Five years ago: President Barack Obama promoted a plan to create construction and other jobs by attracting private money to help rebuild roads, bridges and other public works projects during a visit to a Miami port that was undergoing $2 billion in upgrades paid for with government and private dollars.

One year ago: Britain filed for divorce from the European Union as Prime Minister Theresa May sent a six-page letter to EU Council President Donald Tusk. Thirteen people were killed when a small church bus collided with a pickup truck on a two-lane road about 75 miles west of San Antonio. (The driver of the pickup has pleaded not guilty to intoxication manslaughter and aggravated assault with a deadly weapon causing serious bodily injury.) Two former aides to New Jersey Gov. Chris Christie were sentenced to prison for creating a colossal traffic jam at the George Washington Bridge for political revenge, a scandal that sank Christie’s White House hopes.
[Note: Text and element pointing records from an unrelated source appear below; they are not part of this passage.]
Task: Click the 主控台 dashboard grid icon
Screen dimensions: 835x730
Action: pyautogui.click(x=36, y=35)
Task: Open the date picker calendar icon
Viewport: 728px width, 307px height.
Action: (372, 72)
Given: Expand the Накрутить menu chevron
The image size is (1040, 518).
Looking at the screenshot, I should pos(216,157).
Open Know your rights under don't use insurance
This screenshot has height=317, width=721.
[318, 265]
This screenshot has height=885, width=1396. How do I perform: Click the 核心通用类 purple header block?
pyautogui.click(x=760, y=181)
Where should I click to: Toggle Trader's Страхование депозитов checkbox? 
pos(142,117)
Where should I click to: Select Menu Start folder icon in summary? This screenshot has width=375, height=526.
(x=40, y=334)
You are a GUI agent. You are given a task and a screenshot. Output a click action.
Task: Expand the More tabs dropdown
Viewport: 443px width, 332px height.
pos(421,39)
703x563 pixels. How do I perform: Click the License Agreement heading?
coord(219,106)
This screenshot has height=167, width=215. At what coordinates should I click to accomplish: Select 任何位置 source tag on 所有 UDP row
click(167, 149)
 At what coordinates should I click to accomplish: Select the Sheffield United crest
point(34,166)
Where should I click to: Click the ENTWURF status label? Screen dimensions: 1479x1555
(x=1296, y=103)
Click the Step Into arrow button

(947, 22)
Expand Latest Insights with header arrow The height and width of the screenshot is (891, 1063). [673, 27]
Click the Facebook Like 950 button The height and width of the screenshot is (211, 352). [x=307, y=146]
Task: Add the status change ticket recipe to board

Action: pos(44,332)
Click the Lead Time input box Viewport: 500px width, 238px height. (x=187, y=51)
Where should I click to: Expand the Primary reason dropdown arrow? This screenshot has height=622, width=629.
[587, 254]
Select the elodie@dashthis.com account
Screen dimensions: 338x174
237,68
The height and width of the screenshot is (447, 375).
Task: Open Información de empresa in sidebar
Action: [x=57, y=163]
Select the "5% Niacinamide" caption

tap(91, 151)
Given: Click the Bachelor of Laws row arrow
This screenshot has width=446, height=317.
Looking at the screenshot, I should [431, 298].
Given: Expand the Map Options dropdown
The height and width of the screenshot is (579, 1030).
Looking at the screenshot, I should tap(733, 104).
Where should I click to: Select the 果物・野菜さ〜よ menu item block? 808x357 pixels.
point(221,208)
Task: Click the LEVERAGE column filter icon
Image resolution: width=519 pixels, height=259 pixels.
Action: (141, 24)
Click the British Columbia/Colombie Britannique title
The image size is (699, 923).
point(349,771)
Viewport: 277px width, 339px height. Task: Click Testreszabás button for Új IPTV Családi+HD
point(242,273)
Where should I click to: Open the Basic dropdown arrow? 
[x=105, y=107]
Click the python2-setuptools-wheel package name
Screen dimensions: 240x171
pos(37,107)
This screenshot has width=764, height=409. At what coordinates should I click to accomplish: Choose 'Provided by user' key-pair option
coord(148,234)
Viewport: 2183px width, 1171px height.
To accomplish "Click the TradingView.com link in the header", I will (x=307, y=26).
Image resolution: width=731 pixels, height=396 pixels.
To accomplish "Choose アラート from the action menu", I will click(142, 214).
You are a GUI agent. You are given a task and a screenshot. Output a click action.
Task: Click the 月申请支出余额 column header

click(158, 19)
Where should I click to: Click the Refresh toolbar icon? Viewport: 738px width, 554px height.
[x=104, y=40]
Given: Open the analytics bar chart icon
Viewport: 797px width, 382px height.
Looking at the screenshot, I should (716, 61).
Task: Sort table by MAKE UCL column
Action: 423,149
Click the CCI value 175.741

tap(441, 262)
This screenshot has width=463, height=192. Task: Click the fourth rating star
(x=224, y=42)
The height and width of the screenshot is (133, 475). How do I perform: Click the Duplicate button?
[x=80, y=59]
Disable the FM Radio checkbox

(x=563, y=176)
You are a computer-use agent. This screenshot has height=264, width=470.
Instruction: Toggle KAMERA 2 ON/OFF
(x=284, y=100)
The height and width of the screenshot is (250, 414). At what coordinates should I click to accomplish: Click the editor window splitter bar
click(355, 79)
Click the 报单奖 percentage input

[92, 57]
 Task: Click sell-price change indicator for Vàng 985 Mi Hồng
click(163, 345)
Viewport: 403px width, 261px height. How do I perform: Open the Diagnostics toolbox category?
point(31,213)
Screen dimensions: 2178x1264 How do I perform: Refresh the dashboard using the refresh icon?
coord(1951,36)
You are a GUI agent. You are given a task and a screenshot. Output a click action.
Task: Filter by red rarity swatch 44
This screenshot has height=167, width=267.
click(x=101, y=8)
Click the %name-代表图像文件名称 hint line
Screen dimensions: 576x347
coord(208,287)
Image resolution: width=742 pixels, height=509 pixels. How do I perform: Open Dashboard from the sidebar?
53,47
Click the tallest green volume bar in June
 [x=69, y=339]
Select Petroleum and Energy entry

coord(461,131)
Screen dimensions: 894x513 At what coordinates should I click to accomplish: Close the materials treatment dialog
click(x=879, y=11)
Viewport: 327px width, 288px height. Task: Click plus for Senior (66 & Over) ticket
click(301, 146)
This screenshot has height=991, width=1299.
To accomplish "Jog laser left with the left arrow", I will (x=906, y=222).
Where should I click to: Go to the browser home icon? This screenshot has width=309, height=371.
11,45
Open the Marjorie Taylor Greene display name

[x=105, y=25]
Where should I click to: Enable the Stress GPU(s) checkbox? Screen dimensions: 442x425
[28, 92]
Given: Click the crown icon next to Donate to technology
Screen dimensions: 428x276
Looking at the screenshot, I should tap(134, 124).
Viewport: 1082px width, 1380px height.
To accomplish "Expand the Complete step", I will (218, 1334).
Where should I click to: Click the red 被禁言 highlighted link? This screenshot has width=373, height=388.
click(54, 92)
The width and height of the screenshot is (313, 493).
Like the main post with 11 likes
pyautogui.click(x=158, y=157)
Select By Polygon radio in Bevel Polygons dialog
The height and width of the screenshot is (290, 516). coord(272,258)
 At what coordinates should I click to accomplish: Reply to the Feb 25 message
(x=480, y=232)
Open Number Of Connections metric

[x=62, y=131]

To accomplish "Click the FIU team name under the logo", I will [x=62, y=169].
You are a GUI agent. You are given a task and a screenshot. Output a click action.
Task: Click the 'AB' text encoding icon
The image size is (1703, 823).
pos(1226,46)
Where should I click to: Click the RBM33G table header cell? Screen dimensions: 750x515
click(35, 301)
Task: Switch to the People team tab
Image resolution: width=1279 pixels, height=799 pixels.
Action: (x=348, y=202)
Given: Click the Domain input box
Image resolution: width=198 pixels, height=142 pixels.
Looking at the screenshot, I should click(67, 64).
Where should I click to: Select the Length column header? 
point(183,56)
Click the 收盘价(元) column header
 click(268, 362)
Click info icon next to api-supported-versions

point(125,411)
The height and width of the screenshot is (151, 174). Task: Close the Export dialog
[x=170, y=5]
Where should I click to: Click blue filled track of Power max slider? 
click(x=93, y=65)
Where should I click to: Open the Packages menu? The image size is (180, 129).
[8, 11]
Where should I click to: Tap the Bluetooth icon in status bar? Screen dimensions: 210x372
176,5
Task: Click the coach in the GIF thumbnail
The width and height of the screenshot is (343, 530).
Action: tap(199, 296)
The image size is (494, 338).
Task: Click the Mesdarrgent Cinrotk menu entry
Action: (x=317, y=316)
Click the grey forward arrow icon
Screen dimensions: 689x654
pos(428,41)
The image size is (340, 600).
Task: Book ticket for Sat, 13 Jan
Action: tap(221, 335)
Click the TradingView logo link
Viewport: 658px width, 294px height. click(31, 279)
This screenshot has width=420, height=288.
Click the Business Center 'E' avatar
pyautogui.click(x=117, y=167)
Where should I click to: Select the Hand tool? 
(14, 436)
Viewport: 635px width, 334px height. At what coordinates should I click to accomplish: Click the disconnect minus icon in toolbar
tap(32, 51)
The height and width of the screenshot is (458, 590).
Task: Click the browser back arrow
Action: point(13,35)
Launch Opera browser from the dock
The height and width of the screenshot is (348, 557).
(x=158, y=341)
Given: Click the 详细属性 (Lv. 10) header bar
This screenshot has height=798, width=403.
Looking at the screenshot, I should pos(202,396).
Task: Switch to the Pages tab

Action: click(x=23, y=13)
Today’s Birthdays: Author Judith Guest is 82. Former British Prime Minister Sir John Major is 75. Comedian Eric Idle is 75. Composer Vangelis is 75. Basketball Hall of Famer Walt Frazier is 73. Singer Bobby Kimball (Toto) is 71. Actor Bud Cort is 70. Actor Brendan Gleeson is 63. Actor Christopher Lawford is 63. Pro and College Football Hall of Famer Earl Campbell is 63. Actress Marina Sirtis is 63. International Gymnastics Hall of Famer Kurt Thomas is 62. Actor Christopher Lambert is 61. Rock singer Perry Farrell (Porno for Pyros; Jane’s Addiction) is 59. Comedian-actress Amy Sedaris is 57. Model Elle Macpherson is 55. Sen. Catherine Cortez Masto, D-Nev., is 54. Movie director Michel Hazanavicius (mee-SHEHL’ ah-zah-nah-VEE’-see-oos) is 51. Rock singer-musician John Popper (Blues Traveler) is 51. Actress Lucy Lawless is 50. Country singer Regina Leigh (Regina Regina) is 50. Country singer Brady Seals is 49. Former White House Press Secretary Robert Gibbs is 47. CBS News correspondent Lara Logan is 47. Actor Sam Hazeldine is 46. International Tennis Hall of Famer Jennifer Capriati is 42. Actor Chris D’Elia is 38. Rhythm and blues singer PJ Morton is 37. Actress Megan Hilty is 37. Pop singer Kelly Sweet is 30.

Thought for Today: “The fate of love is that it always seems too little or too much.” — Amelia Edith Barr, American author and journalist (1831-1919).